New rules set out by the US Securities and Exchange Commission (SEC), require publicly traded companies in the US to report a “material” cyber-incident within four days of its discovery.
In its announcement, the SEC describes material incidents as those that the shareholders of the company would deem important “in making an investment decision”. The business watchdog also changed the rules on how foreign private issuers must disclose cybersecurity breaches.
“Whether a company loses a factory in a fire — or millions of files in a cybersecurity incident — it may be material to investors. Currently, many public companies provide cybersecurity disclosure to investors,” said SEC Chair Gary Gensler. “I think companies and investors alike, however, would benefit if this disclosure were made in a more consistent, comparable, and decision-useful way. Through helping to ensure that companies disclose material cybersecurity information, today’s rules will benefit investors, companies, and the markets connecting them.”
Companies listed on stock exchanges must now detail any cyberattack in the 8-K periodic report filing forms within four days of its discovery. The details the SEC will be looking for include the attack’s nature, scope, and timing. Smaller firms will get a 180 days extension before being asked to provide 8-Ks, the SEC added.
There are exceptions to the rule, though. If the US Attorney General finds disclosing the data breach so quickly would undermine national security or public safety, the filing may be postponed.
Analysis: Why does it matter?
It was more than a year ago when the SEC first announced working on a new set of rules for reporting cybersecurity incidents. Back in March 2022, the watchdog said the goal of the new rules was to provide investors with timely notifications about cybersecurity incidents affecting publicly listed companies. That, in turn, should help them understand cybersecurity risk management and tweak their investment strategies accordingly.
As per the rules, the listed company needs to report when it first discovered the incident and its status (active or resolved), a short description of the attack’s nature and extent, a list of compromised data, how the attack impacts its operations, and what the company is doing to tackle the issue.

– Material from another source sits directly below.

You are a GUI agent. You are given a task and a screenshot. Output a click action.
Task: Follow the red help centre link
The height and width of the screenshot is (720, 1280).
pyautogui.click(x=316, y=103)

Technical specifics, incident response plans, or details about vulnerabilities abused in the attack can be kept away from the public eye, as these could affect how businesses approach the incident.
When it comes to being forced to report cyberattacks, the SEC’s hand was mostly forced, as many businesses went to great lengths to keep the events from reaching the press. Some, like Uber’s executives, for example, were even giving hackers and in-the-know employees hush money to delete stolen data and not talk about it any more.
Data breaches are important to disclose as they demonstrate transparency and honesty to customers, stakeholders, and the public. It also improves risk mitigation, as it allows affected individuals to react on time, change their login credentials, and safeguard other important digital assets. Furthermore, consumers are known for not wanting to work with breached businesses and those who handle such incidents poorly. Finally, not disclosing cyberattacks, especially when sensitive data gets stolen, exposes the company to potential lawsuits from affected parties, shareholders, and regulatory bodies, opening an entirely new can of worms.
What have others said about SEC’s new rules?
Speaking to BleepingComputer, Lesley Ritter, Senior Vice President for Moody’s Investors Service said the rules will improve transparency, but could cause some headache to smaller businesses: “The cybersecurity disclosure rules adopted by the U.S. Securities and Exchange Commission earlier today will provide more transparency into an otherwise opaque but growing risk, as well as more consistency and predictability,” Ritter told BleepingComputer.
“Increased disclosure should help companies compare practices and may spur improvements in cyber defenses, but meeting the new disclosure standards could be a bigger challenge for smaller companies with limited resources.”
In its writeup, The Hacker News focused on the fact that the rules refer to “material” cybeattacks, which gives more room for interpretation – and problems: “The key word here is ‘material’ and being able to determine what that actually means,” Safe Security CEO Saket Modi told The Hacker News. “Most organizations are not prepared to comply with the SEC guidelines as they cannot determine materiality, which is core to shareholder protection. They lack the systems to quantify risk at broad and granular levels.”
The frame being “too tight” might also be an issue, as it may result in inaccurate disclosures, the publication further added. Discussing the matter with with James McQuiggan, security awareness advocate at KnowBe4, it was said that companies may take weeks, or even months to fully investigate a breach, and premature breach notifications could tip off other attackers about potentially vulnerable businesses: “The new requirement set forth by the SEC requiring organizations to report cyber attacks or incidents within four days seems aggressive but sits in a more lax time frame than other countries,” James McQuiggan, security awareness advocate at KnowBe4, said.
“Within the E.U., the U.K., Canada, South Africa, and Australia, companies have 72 hours to report a cyber incident. In other countries like China and Singapore, it’s 24 hours. India has to report the breach within six hours. Either way, organizations should have repeatable and well-documented incident response plans with communication plans, procedures, and requirements on who is brought into the incident and when,” McQuiggan added.